What you are asked to do. A faithful copy of all the data is required; pictures should not be included.

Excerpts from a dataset
#####
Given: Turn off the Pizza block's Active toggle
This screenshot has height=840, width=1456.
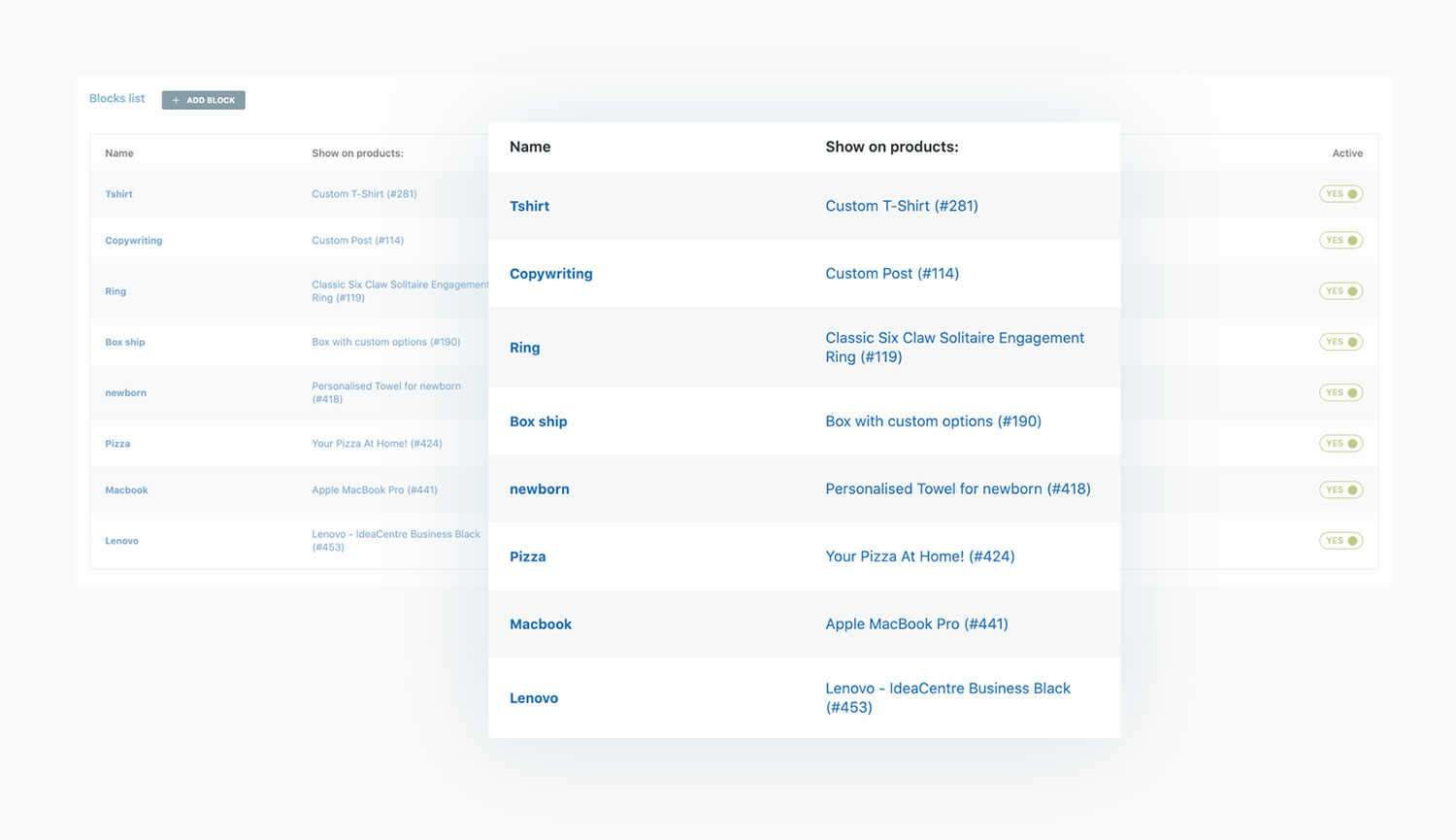Looking at the screenshot, I should click(x=1340, y=444).
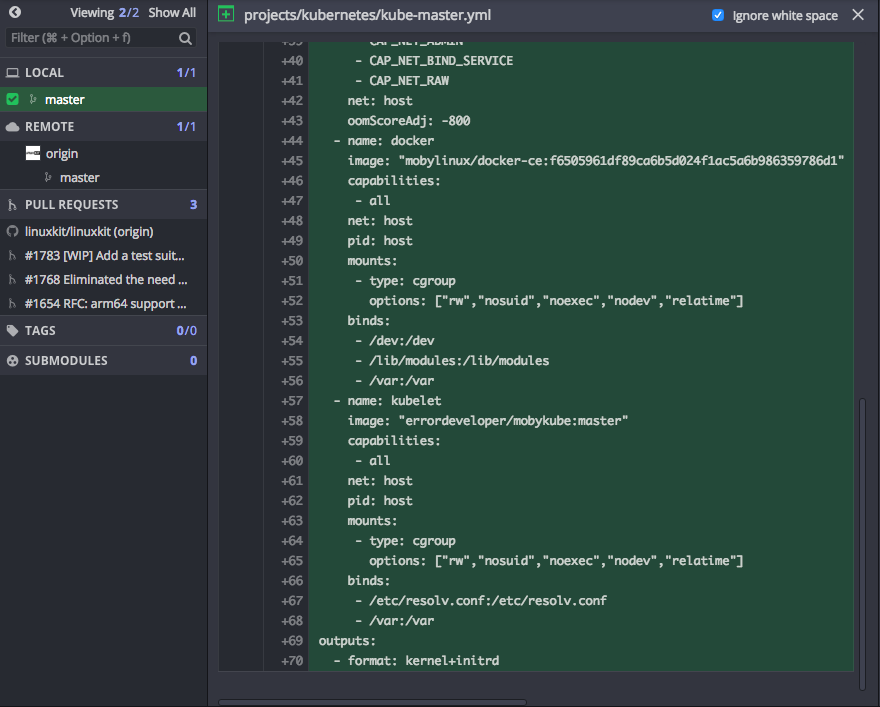The width and height of the screenshot is (880, 707).
Task: Open pull request #1783 WIP test suite
Action: coord(104,256)
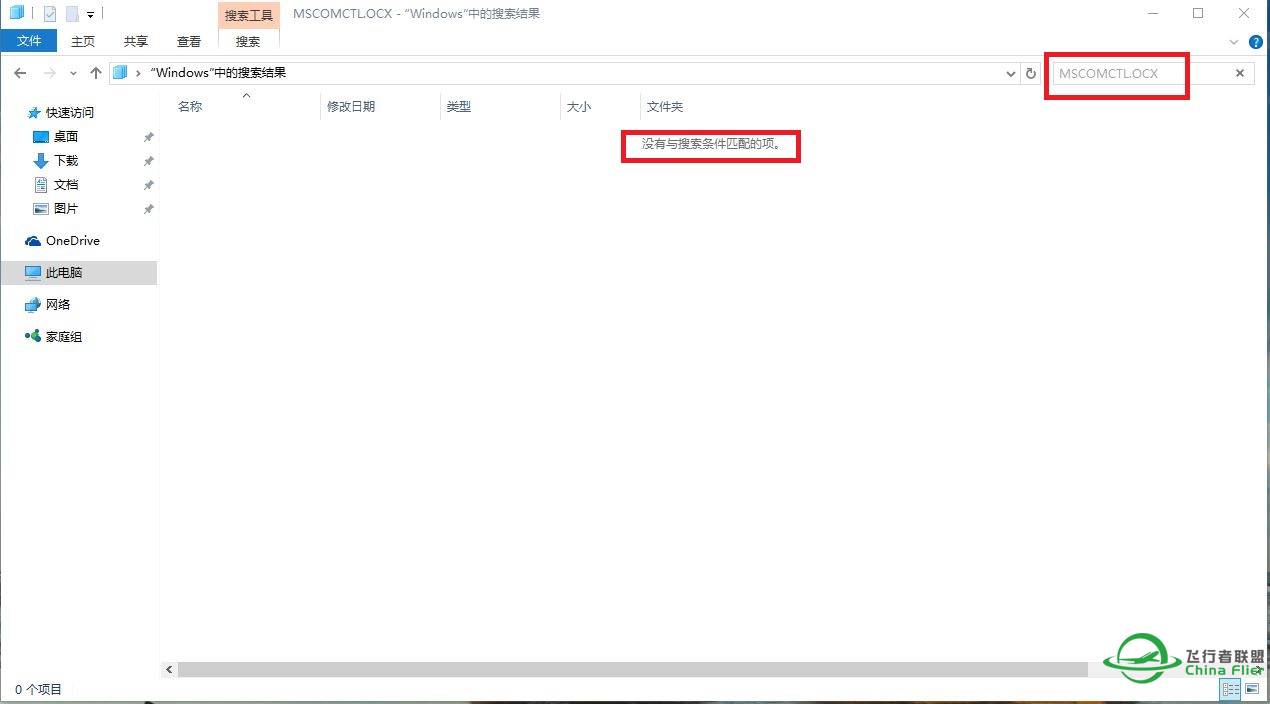This screenshot has width=1270, height=704.
Task: Click the back navigation arrow
Action: coord(20,72)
#####
Answer to this problem.
Given: Turn off the Pizza block's Active toggle
This screenshot has height=840, width=1456.
Looking at the screenshot, I should click(x=1340, y=444).
The width and height of the screenshot is (880, 707).
Task: Open pull request #1783 WIP test suite
Action: coord(104,256)
This screenshot has width=1270, height=704.
Task: Click the back navigation arrow
Action: coord(20,72)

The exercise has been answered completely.